→ **Stored rows**:
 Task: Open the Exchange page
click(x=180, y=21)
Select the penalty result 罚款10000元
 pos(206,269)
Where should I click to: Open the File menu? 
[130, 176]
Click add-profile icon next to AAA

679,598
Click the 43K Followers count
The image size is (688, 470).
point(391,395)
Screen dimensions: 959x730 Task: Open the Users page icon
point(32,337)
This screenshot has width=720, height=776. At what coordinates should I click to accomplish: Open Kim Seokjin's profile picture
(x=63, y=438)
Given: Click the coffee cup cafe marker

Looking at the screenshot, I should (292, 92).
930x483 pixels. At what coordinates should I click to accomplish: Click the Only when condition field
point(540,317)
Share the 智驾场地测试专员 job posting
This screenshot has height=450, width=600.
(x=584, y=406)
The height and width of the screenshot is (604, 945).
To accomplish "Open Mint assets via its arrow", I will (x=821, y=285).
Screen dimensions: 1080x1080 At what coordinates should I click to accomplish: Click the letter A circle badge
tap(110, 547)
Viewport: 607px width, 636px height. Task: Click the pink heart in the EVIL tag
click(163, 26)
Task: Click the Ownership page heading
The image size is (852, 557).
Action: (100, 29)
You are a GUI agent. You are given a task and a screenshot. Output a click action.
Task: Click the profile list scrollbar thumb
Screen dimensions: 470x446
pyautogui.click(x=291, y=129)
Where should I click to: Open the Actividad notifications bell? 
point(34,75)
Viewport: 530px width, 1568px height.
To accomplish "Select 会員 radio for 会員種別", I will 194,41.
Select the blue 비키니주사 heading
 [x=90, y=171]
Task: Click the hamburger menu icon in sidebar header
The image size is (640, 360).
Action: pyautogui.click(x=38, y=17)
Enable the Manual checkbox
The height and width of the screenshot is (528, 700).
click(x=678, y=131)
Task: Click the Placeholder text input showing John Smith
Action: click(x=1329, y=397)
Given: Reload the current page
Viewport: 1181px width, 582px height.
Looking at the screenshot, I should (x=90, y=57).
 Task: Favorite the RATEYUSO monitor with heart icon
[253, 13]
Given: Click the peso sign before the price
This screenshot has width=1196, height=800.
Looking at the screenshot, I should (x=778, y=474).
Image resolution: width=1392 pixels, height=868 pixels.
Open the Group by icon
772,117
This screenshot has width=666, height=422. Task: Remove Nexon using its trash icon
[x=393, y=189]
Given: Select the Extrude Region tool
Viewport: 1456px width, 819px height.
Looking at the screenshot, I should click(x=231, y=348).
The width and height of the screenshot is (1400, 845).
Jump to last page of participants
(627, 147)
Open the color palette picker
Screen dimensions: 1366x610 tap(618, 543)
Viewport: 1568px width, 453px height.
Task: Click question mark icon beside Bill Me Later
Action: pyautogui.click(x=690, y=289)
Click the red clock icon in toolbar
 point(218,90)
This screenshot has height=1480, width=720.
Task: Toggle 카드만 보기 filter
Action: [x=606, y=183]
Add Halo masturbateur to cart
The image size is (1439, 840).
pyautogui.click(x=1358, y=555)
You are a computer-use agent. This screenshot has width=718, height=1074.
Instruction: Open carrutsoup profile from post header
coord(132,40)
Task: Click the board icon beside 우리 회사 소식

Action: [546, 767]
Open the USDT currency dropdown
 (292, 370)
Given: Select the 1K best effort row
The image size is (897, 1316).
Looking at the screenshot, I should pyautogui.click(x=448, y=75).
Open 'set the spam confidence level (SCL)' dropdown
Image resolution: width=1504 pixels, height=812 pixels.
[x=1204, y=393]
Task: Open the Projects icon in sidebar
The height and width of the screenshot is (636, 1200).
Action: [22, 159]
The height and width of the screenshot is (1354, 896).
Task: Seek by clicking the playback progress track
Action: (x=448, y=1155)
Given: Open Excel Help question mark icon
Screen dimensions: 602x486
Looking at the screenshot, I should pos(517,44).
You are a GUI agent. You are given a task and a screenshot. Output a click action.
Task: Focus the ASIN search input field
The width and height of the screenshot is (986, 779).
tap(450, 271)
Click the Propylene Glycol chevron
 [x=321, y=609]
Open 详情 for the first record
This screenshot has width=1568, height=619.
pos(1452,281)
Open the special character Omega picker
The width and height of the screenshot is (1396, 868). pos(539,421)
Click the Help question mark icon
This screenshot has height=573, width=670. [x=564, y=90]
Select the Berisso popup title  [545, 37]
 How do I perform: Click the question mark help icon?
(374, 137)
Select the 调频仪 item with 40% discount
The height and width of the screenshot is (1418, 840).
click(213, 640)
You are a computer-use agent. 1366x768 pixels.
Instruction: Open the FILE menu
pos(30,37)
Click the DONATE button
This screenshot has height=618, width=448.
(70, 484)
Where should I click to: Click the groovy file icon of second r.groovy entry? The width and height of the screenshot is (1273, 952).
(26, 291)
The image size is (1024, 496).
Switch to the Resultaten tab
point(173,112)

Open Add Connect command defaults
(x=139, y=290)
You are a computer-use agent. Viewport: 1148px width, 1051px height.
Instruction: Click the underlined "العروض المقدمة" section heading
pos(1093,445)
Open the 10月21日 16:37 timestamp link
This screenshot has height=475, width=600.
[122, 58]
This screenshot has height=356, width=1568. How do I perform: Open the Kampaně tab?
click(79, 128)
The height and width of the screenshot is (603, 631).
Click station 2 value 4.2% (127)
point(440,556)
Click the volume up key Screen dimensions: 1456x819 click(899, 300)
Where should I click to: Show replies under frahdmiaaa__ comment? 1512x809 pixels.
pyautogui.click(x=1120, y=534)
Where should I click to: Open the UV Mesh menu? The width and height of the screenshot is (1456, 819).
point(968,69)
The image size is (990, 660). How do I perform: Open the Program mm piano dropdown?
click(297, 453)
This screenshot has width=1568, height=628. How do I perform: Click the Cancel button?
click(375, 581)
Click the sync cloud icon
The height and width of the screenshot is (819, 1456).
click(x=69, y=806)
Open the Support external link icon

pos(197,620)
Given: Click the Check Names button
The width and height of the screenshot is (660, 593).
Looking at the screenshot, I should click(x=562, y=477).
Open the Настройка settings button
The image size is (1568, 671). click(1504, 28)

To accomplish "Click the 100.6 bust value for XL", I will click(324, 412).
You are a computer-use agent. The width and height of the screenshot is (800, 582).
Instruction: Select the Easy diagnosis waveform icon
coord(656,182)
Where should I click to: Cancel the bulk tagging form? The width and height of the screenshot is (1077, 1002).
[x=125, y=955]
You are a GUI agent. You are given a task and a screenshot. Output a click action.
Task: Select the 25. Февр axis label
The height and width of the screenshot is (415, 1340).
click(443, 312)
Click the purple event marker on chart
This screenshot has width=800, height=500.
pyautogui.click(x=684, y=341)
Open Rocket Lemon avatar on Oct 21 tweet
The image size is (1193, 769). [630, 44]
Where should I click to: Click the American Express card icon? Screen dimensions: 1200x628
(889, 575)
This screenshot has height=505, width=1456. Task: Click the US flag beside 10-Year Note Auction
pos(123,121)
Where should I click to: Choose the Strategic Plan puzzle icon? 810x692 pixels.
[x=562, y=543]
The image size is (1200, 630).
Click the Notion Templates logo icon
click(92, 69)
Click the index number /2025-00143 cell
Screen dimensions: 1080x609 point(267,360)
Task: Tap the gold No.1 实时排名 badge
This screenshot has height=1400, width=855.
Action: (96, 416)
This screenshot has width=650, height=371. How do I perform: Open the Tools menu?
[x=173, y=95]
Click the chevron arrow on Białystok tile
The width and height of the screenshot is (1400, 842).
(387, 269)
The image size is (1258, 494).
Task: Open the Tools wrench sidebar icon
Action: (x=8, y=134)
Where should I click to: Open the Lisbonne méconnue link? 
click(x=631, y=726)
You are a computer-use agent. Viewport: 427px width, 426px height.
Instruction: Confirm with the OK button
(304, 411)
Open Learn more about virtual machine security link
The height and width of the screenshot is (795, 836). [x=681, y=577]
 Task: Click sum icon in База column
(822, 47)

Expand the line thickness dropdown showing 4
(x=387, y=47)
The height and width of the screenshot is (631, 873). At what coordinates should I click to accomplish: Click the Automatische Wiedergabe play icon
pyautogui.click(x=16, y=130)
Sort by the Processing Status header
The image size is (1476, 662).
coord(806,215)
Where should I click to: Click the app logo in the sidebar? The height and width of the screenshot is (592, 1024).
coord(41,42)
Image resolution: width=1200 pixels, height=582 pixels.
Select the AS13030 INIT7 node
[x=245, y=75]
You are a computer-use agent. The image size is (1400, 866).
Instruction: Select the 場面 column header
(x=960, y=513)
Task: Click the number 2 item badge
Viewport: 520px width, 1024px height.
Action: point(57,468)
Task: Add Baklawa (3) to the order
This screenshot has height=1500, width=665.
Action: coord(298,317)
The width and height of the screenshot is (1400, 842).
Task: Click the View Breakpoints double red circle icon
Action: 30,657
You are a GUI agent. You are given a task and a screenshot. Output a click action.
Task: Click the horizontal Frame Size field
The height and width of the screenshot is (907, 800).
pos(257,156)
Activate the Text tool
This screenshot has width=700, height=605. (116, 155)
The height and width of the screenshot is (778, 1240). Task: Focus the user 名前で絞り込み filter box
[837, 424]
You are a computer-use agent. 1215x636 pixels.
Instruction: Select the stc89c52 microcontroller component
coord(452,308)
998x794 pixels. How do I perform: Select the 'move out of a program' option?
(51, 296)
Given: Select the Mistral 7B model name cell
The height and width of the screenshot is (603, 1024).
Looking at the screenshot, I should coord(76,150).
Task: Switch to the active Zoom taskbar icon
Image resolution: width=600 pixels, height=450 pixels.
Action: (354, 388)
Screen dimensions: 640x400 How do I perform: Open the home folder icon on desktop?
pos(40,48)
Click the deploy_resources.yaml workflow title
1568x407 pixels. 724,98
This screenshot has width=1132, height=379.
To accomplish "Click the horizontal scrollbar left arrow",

→ **Task prompt**:
Copy out, word for word, the part of the rows that opens with the line containing "Click the sync cloud icon" and closes with the line containing "click(443, 312)", both of those lines included.

→ **Solution for this problem**:
Click the sync cloud icon
The height and width of the screenshot is (819, 1456).
click(x=69, y=806)
Open the Support external link icon

pos(197,620)
Given: Click the Check Names button
The width and height of the screenshot is (660, 593).
Looking at the screenshot, I should click(x=562, y=477).
Open the Настройка settings button
The image size is (1568, 671). click(1504, 28)

To accomplish "Click the 100.6 bust value for XL", I will click(324, 412).
You are a computer-use agent. The width and height of the screenshot is (800, 582).
Instruction: Select the Easy diagnosis waveform icon
coord(656,182)
Where should I click to: Cancel the bulk tagging form? The width and height of the screenshot is (1077, 1002).
[x=125, y=955]
You are a GUI agent. You are given a task and a screenshot. Output a click action.
Task: Select the 25. Февр axis label
The height and width of the screenshot is (415, 1340).
click(443, 312)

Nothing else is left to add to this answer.